Pero esta tarea es un desafío a la propia sociedad civil chilena. En primer lugar, implica
reconocerse como algo más fundamental que organizaciones sin fines de lucro cada una con
intereses particulares y pensarse también como el espacio público por excelencia, allí donde la
ciudadanía se pone a debate. En segundo lugar, reconocer que su productividad no está sólo en
los beneficios y ayudas que puedan movilizar, ya sea para sus propios miembros o para otros, sino
que está básicamente en su productividad cultural, es decir en la creación reflexiva de imágenes
de ciudadanía y de la comunidad cívica. En tercer lugar, esto implica una nueva relación con la
política misma, más allá del estado como administrador de bienes públicos. La sociedad civil está
llamada a abrir el debate sobre la ciudadanía y la política es la encargada de institucionalizarlo en
la forma de derechos. Ambas se requieren mutuamente. Pero la forma del consenso vigente hasta
hace poco, en nombre de la ausencia de conflictos, debilitó esa relación para perjuicio de ambos.
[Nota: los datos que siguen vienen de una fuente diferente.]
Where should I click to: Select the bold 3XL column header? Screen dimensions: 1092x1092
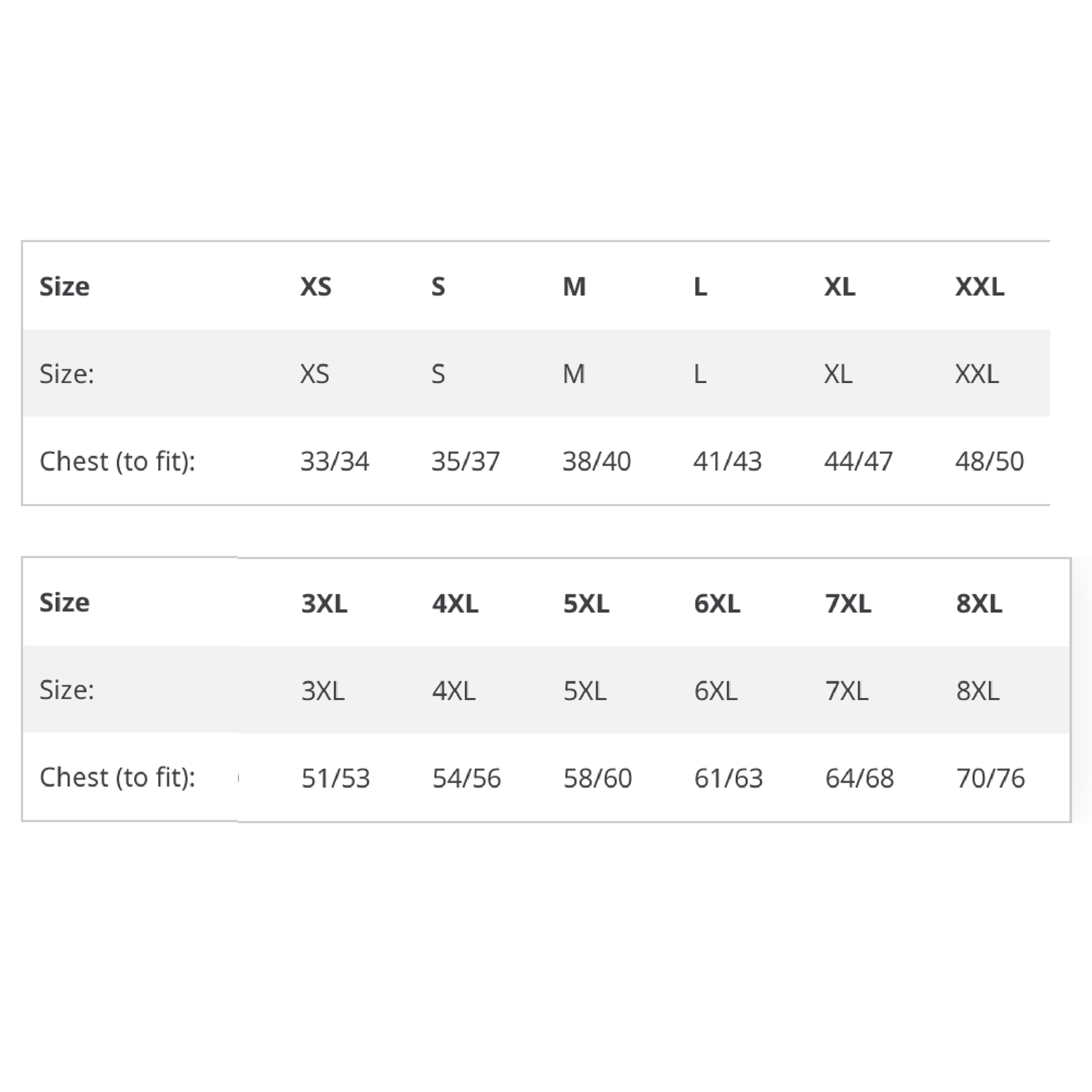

Así pues, y con esto termino, la sociedad civil requiere mucha transparencia de gestión, como han
señalado otros expositores, pero requiere también no olvidar aquel otros ejercicio de
transparencia, la transparencia instituyente que pone a debate nuestras imágenes de ciudadanía,
pues forma parte de sus roles exclusivos y es una necesidad en Chile hoy.